#### Your objective
Check the material that follows and say how many lines include the string "menu", giving the number alone.

#### Recorded information
┌──

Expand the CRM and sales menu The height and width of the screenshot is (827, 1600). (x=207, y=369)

└──
┌──

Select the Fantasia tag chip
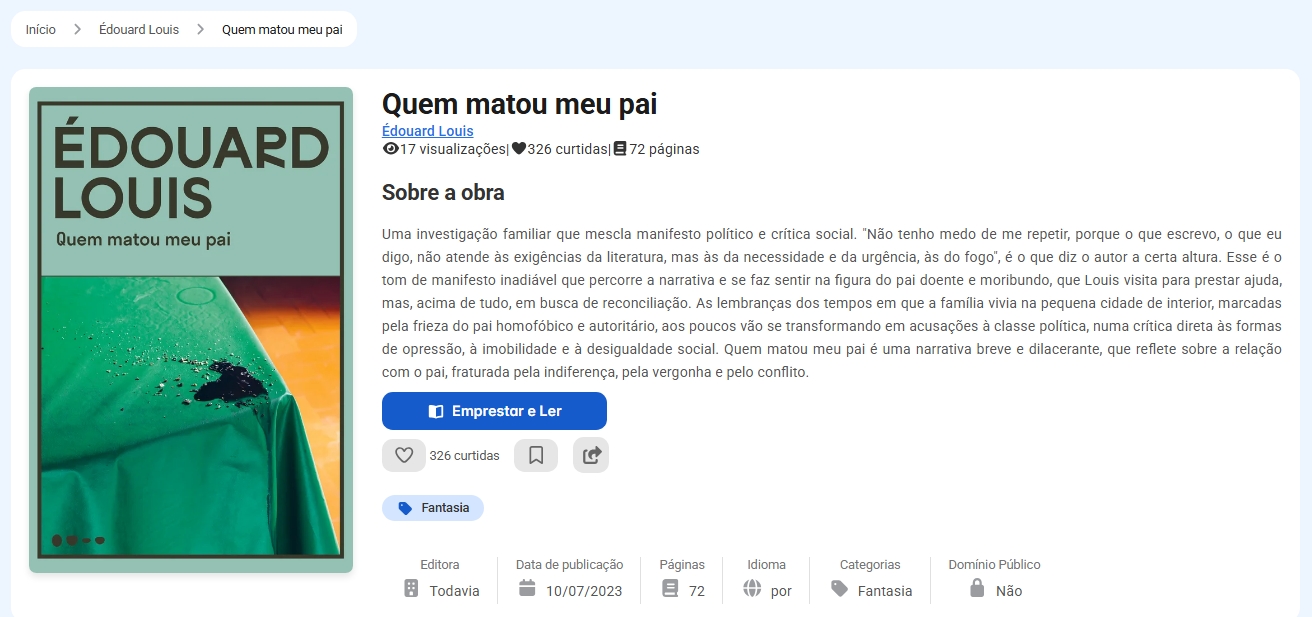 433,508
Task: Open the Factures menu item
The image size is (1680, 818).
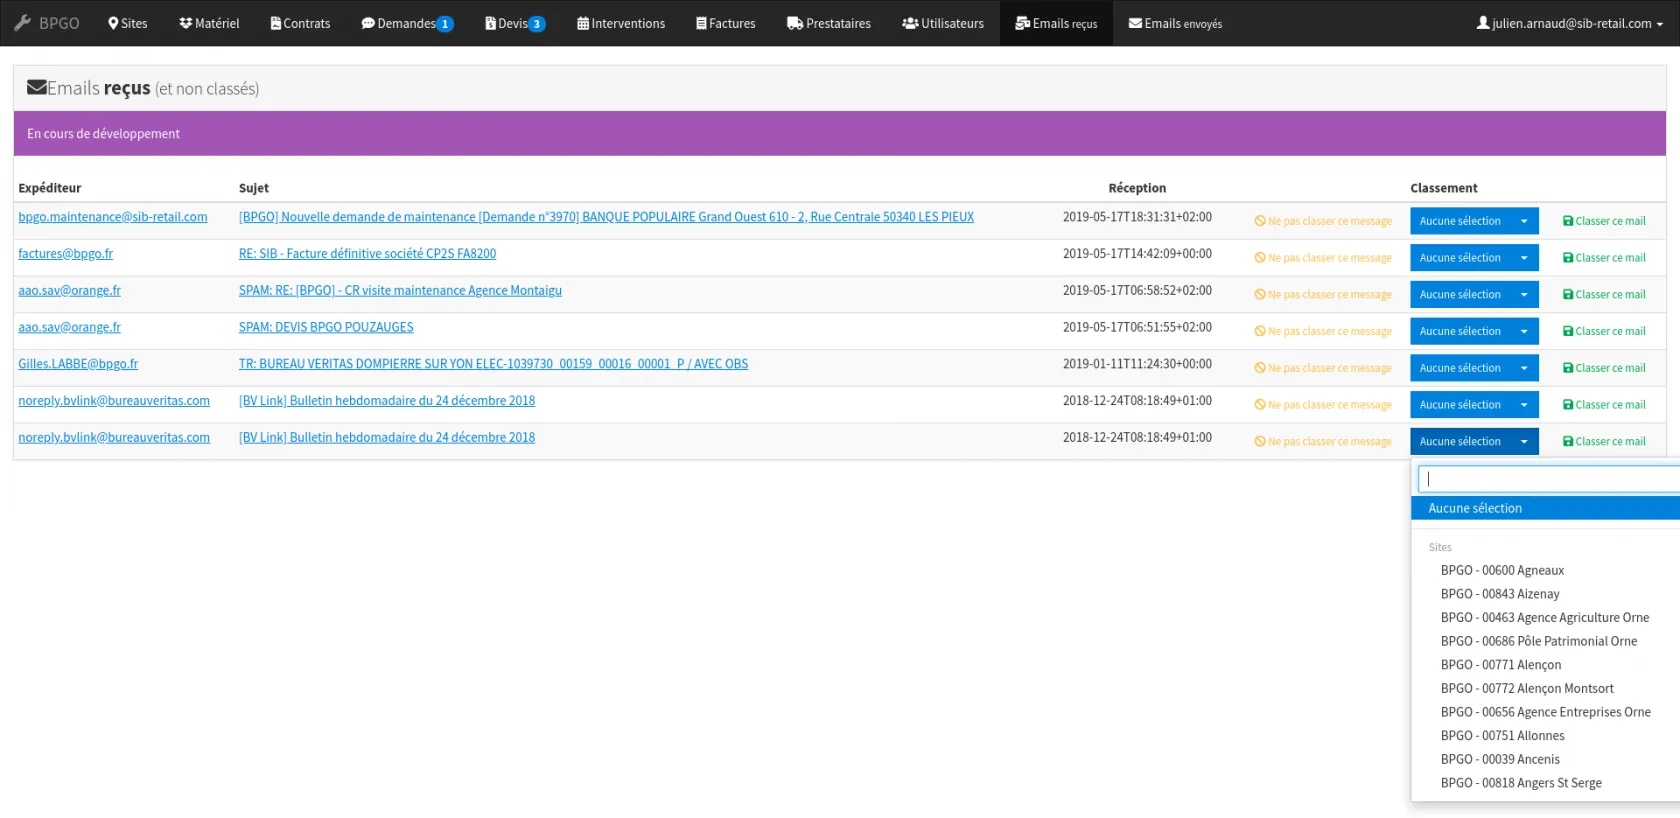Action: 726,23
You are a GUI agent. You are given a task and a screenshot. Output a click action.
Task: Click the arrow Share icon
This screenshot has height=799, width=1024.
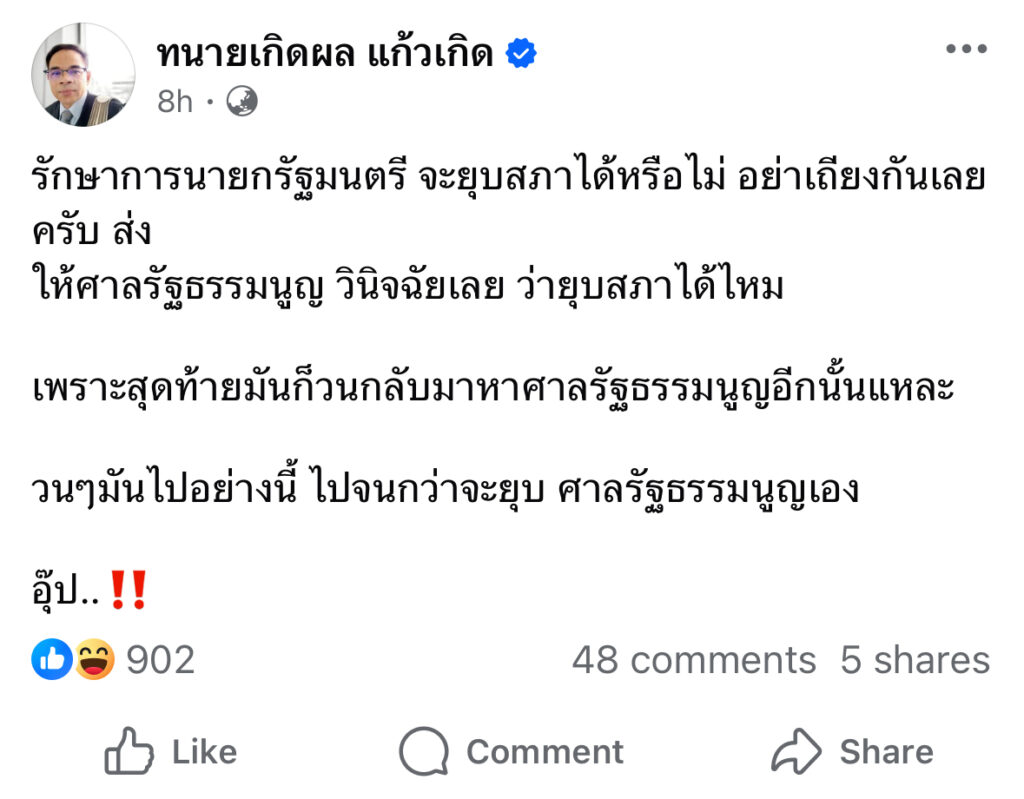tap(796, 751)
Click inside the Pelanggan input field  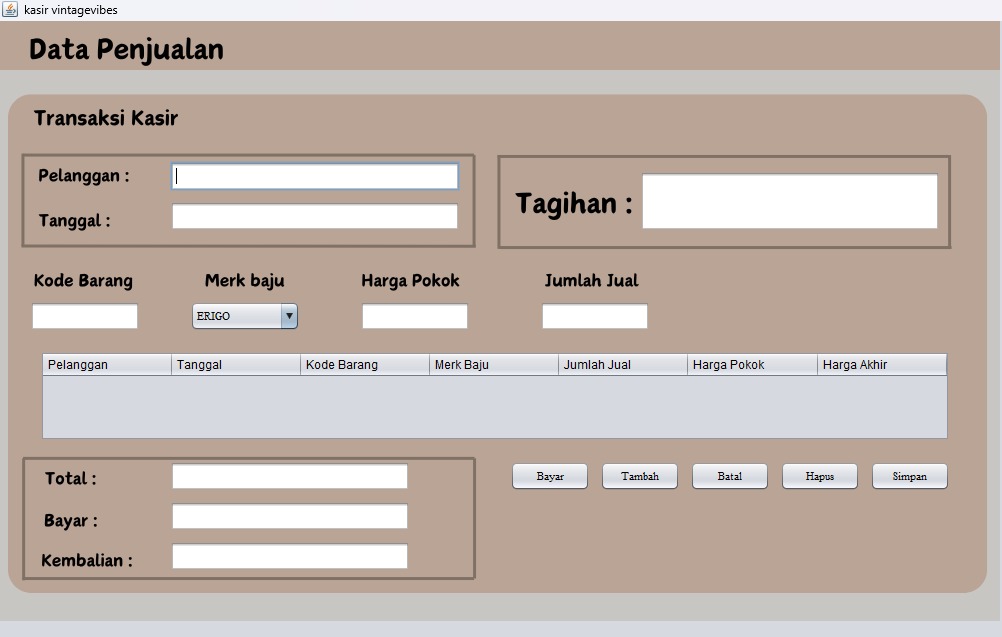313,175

└──

#### Answer to the problem
2